Greedy Algorithm for Multiway Matching with Bounded Regret

Article

Gupta, Varun

University of Chicago

OPERATIONS RESEARCH

0030-364X

10.1287/opre.2022.2400

2024

1139-1155

In this paper, we prove the efficacy of a simple greedy algorithm for a finite horizon online resource allocation/matching problem when the corresponding static planning linear program (SPP) exhibits a nondegeneracy condition called the general position gap (GPG). The key intuition that we formalize is that the solution of the reward-maximizing SPP is the same as a feasibility linear program restricted to the optimal basic activities, and under GPG, this solution can be tracked with bounded regret by a greedy algorithm, that is, without the commonly used technique of periodically resolving the SPP. The goal of the decision maker is to combine resources (from a finite set of resource types) into configurations (from a finite set of feasible configurations) in which each configuration is specified by the number of resources consumed of each type and a reward. The resources are further subdivided into three types-off-line (whose quantity is known and available at time 0), online-queueable (which arrive online and can be stored in a buffer), and onlinenonqueueable (which arrive online and must be matched on arrival or lost).
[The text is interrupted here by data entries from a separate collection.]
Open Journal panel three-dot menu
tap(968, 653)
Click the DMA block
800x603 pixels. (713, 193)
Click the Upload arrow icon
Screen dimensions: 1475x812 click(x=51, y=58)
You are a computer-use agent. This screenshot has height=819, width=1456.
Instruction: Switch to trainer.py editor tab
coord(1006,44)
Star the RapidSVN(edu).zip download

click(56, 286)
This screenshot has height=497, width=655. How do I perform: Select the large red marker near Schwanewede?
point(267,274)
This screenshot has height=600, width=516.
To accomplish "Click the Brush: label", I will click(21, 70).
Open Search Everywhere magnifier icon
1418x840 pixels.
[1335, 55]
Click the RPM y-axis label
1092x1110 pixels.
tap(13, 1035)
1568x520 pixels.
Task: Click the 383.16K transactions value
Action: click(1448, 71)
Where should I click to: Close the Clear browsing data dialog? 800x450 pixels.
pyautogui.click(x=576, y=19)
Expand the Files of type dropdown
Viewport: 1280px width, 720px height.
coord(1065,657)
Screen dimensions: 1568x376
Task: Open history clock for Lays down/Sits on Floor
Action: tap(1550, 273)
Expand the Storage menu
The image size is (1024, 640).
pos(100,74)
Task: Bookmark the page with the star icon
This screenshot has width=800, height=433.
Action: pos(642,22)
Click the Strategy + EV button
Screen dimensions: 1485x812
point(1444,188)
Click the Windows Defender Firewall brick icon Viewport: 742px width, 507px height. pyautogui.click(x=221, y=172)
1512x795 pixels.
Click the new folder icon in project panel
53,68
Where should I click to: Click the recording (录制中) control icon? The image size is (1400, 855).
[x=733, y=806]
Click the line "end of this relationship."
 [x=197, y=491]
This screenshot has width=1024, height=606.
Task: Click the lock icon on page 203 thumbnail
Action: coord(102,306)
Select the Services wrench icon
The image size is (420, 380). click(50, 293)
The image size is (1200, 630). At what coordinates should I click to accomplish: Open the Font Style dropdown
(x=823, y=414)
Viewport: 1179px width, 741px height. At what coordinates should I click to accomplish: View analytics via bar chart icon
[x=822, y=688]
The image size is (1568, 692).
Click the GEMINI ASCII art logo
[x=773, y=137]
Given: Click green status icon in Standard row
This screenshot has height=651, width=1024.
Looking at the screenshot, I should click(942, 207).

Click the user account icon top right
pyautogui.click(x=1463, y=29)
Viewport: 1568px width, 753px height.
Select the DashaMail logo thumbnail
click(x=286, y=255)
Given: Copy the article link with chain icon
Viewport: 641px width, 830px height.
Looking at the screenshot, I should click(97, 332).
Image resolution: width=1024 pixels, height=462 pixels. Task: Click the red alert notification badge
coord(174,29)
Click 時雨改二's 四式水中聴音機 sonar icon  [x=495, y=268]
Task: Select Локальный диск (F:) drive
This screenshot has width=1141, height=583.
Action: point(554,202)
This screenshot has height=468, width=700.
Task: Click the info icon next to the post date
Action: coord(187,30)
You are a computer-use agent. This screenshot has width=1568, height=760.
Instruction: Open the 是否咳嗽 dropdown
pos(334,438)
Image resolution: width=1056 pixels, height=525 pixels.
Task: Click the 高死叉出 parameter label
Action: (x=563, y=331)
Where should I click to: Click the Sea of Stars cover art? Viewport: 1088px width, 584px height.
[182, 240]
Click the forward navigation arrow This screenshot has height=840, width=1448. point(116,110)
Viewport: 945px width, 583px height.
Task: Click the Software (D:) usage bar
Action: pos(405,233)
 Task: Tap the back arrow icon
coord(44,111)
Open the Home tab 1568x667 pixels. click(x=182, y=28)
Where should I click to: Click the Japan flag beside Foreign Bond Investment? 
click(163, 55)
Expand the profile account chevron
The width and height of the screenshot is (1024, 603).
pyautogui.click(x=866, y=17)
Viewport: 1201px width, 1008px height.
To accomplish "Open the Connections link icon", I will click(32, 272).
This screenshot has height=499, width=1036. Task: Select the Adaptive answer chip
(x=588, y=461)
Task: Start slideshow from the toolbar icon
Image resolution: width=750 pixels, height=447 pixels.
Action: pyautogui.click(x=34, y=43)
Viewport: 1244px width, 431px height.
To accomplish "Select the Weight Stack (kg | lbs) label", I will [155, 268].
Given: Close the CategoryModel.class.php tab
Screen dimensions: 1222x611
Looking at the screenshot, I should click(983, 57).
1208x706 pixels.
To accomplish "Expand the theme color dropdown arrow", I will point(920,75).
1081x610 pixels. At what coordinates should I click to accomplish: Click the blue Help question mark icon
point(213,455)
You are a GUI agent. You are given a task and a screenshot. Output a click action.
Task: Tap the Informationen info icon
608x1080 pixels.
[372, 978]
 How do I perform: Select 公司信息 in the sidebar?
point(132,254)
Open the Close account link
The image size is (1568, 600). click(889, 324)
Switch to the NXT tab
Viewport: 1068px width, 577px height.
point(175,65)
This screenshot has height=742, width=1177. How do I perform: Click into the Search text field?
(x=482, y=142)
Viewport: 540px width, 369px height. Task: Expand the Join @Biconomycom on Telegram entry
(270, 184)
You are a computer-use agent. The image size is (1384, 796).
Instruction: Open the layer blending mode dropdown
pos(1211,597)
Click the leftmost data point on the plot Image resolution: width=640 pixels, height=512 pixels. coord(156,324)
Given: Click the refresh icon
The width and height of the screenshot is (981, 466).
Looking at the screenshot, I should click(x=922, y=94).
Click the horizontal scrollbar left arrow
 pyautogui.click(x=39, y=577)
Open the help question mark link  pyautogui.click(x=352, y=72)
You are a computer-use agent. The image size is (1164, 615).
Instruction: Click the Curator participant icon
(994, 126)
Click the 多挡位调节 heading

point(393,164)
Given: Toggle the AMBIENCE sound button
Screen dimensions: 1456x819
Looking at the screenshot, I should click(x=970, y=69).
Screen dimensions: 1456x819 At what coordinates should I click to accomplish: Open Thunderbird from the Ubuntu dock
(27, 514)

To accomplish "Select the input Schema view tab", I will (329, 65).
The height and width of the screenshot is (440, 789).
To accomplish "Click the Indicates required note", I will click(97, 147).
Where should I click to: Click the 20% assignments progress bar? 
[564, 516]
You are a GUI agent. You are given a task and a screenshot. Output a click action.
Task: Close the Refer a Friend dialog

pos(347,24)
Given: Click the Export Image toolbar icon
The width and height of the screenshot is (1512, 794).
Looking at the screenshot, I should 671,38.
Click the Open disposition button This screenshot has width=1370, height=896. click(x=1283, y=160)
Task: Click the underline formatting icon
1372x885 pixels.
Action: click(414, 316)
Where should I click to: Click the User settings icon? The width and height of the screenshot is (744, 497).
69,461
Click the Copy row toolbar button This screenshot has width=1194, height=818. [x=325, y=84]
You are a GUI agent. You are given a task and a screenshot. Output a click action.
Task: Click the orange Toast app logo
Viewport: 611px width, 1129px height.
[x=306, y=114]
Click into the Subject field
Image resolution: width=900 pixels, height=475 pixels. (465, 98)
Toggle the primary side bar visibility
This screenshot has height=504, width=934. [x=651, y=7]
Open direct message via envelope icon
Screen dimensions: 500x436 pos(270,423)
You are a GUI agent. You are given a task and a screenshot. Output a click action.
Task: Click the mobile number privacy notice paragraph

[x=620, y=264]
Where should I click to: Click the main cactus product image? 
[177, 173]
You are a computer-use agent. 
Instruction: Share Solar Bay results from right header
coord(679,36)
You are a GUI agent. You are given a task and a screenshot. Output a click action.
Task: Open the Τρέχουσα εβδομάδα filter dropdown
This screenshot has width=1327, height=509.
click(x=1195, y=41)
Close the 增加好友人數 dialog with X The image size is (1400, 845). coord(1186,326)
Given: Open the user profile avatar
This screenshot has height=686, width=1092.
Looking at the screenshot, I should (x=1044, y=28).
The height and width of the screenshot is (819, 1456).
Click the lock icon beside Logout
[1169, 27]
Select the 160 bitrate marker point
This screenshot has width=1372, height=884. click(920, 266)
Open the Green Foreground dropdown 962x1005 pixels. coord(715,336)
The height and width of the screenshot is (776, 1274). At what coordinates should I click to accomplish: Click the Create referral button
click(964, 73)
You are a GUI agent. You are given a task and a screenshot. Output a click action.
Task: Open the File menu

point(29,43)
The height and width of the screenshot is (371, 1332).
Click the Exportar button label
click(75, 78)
Under GPG, we prove that (i) our greedy algorithm gets bounded anytime regret of O(1/e0) for matching reward (e0 is a measure of the GPG) when no configuration contains both an onlinequeueable and an online-nonqueueable resource and (ii) O(log t) expected anytime regret otherwise (we also prove a matching lower bound). By considering the three types of resources, our matching framework encompasses several well-studied problems, such as dynamic multisided matching, network revenue management, online stochastic packing, and multiclass queueing systems.